__PROBLEM STATEMENT__. Reproduce the lines of the listing from the line containing "Task: Click the" through the end of the listing, leaving the pictures out of your answer.

Word and element pointing entries
------------------------------
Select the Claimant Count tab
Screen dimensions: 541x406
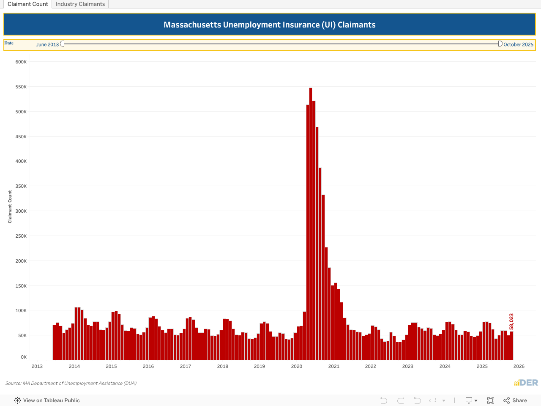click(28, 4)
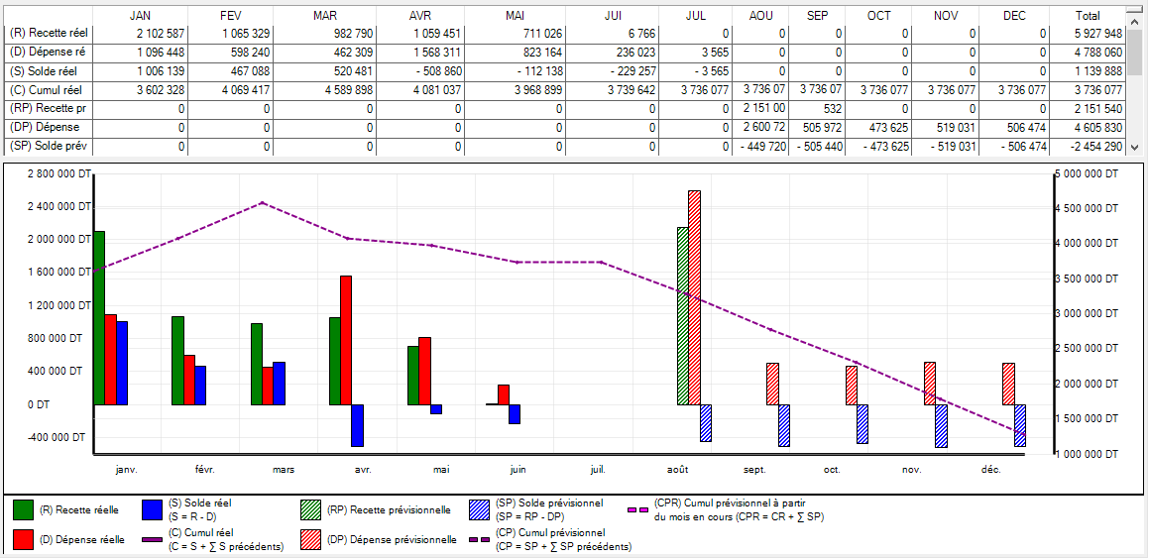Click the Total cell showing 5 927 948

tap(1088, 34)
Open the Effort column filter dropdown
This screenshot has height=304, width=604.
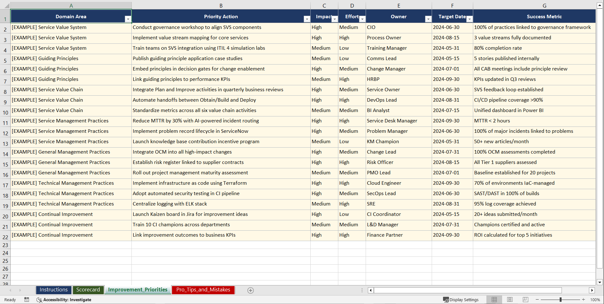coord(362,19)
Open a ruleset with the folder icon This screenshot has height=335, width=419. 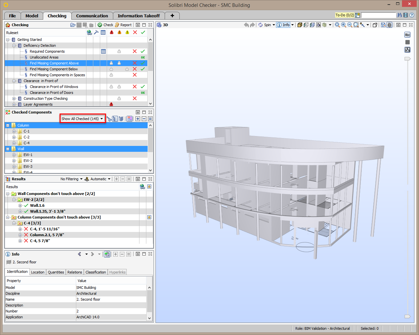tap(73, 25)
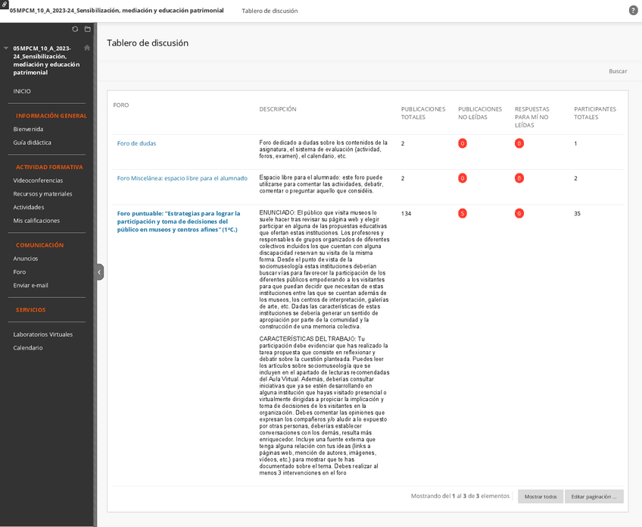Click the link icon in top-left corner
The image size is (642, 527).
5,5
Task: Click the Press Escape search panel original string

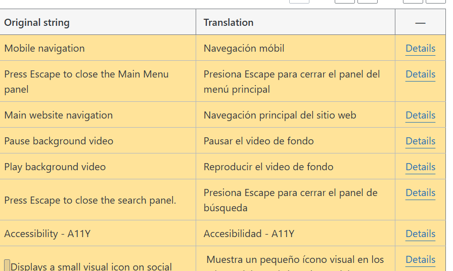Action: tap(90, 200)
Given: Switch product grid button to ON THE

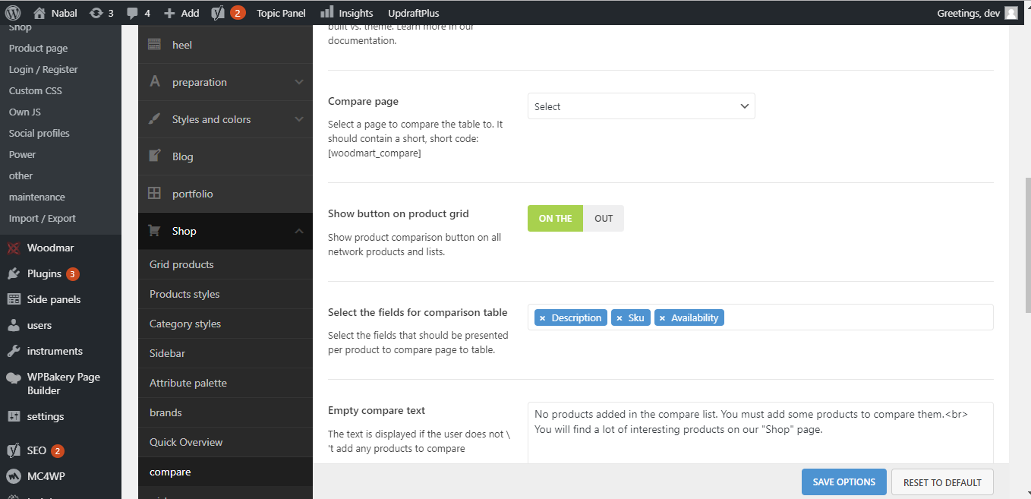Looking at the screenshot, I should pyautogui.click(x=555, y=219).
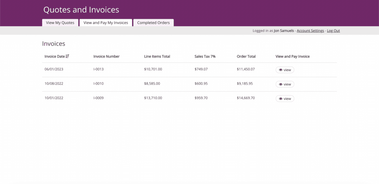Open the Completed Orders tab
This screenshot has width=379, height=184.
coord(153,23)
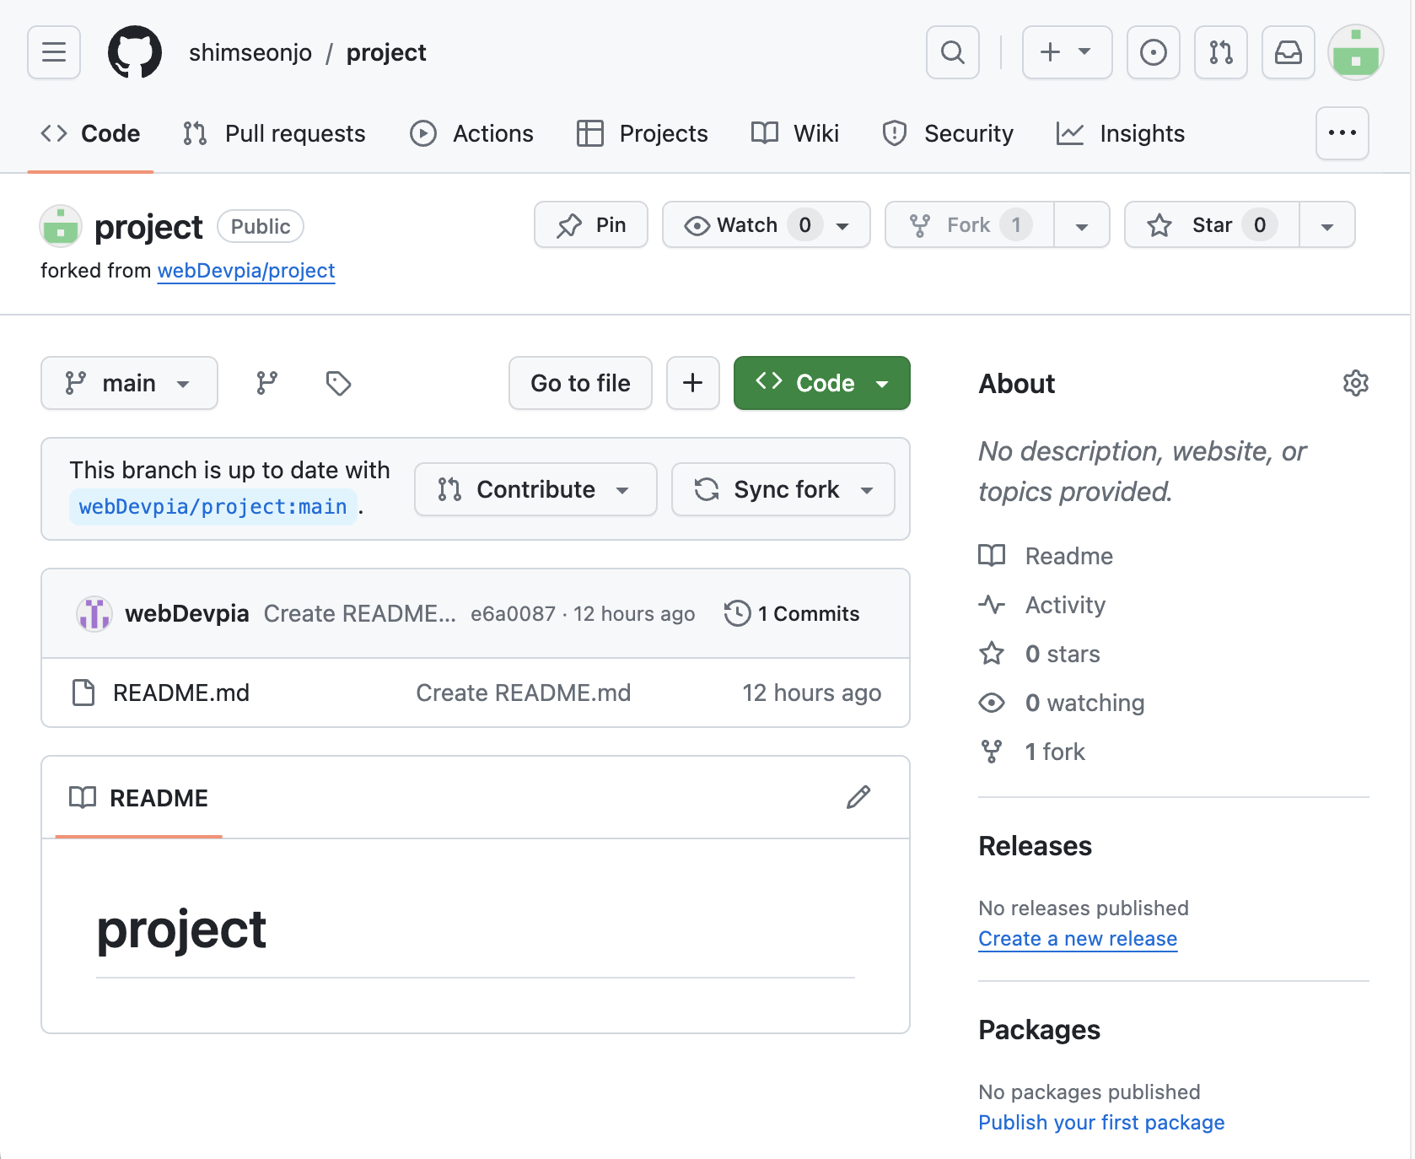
------------------------------
__RESULT OF THE TASK__.
Task: Click the Press Escape search panel original string

Action: tap(90, 200)
Given: Switch product grid button to ON THE

Looking at the screenshot, I should pyautogui.click(x=555, y=219).
Open the Completed Orders tab
This screenshot has width=379, height=184.
coord(153,23)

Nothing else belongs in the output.